[THE TASK] Where a line below holds the string "will", that line goes into the answer.

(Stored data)
++++++++++++++++++++

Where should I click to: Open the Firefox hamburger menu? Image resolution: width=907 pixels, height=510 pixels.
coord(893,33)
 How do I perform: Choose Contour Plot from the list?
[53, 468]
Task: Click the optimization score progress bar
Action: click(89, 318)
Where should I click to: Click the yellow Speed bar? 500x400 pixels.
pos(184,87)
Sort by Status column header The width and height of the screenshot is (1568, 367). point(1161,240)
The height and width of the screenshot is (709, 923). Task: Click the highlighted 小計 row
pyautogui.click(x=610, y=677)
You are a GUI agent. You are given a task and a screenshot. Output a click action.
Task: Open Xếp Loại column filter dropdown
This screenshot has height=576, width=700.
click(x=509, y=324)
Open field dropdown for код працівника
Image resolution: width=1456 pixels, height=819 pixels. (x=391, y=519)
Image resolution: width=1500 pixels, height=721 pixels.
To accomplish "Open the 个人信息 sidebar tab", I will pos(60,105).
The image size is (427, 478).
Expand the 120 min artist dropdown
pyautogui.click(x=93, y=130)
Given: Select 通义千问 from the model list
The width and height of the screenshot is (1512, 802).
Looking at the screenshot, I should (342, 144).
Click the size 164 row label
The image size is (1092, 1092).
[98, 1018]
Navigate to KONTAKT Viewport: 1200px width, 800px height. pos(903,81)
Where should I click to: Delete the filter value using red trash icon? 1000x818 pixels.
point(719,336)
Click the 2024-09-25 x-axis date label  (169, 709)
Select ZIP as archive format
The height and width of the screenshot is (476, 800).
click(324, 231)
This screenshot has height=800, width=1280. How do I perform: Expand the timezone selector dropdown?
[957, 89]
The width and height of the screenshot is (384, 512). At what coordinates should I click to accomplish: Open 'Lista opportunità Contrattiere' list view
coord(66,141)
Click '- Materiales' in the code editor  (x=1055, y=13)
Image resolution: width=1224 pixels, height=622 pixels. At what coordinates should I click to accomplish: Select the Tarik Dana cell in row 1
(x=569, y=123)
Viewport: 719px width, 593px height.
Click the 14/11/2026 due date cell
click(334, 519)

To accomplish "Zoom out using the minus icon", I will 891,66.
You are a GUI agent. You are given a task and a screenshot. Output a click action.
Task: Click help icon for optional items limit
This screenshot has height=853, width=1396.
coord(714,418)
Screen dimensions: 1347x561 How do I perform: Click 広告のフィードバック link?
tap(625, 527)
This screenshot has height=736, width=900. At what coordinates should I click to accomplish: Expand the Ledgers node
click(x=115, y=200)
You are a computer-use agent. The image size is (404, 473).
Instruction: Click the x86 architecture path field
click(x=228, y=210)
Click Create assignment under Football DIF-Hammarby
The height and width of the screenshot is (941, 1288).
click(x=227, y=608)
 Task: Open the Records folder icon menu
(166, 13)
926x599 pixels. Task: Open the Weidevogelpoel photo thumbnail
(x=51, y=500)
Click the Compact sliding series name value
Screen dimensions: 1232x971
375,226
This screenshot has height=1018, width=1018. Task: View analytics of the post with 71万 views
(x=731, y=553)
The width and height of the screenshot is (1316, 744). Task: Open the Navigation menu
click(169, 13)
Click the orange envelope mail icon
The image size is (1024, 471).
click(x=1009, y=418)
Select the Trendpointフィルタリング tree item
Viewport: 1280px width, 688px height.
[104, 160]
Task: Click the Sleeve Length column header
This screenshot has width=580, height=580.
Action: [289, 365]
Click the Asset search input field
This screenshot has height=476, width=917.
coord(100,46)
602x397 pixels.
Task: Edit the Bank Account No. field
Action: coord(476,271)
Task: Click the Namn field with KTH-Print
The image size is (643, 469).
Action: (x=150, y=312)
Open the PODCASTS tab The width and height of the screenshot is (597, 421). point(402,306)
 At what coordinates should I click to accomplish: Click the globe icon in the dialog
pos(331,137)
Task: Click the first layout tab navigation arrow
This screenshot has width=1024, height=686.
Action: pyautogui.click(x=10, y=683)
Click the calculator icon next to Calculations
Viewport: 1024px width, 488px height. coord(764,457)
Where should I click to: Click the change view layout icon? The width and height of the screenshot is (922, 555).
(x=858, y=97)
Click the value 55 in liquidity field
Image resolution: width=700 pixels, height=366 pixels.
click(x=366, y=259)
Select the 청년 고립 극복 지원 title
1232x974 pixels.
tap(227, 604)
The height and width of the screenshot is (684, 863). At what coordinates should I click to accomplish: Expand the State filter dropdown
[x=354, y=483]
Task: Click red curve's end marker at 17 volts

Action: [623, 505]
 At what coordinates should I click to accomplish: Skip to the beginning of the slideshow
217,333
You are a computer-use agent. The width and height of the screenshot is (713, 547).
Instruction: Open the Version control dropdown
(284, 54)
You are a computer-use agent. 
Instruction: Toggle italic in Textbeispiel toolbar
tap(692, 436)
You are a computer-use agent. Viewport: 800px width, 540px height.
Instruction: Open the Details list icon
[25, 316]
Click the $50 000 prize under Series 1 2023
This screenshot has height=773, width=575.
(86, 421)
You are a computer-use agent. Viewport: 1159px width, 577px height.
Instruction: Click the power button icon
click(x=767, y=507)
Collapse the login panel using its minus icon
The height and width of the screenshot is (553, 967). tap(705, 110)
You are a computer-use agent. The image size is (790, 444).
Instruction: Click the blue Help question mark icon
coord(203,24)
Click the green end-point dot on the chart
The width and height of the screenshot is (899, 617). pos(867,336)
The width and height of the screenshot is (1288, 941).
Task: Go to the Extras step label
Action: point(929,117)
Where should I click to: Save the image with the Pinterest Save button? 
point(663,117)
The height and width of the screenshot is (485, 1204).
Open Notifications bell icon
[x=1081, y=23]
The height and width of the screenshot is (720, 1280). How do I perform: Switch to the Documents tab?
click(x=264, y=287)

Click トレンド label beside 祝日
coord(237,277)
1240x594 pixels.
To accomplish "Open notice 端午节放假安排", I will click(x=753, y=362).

++++++++++++++++++++

[YOUR RESPONSE]
To accomplish "Open the 个人信息 sidebar tab", I will pos(60,105).
To accomplish "Zoom out using the minus icon", I will 891,66.
To accomplish "Open notice 端午节放假安排", I will click(x=753, y=362).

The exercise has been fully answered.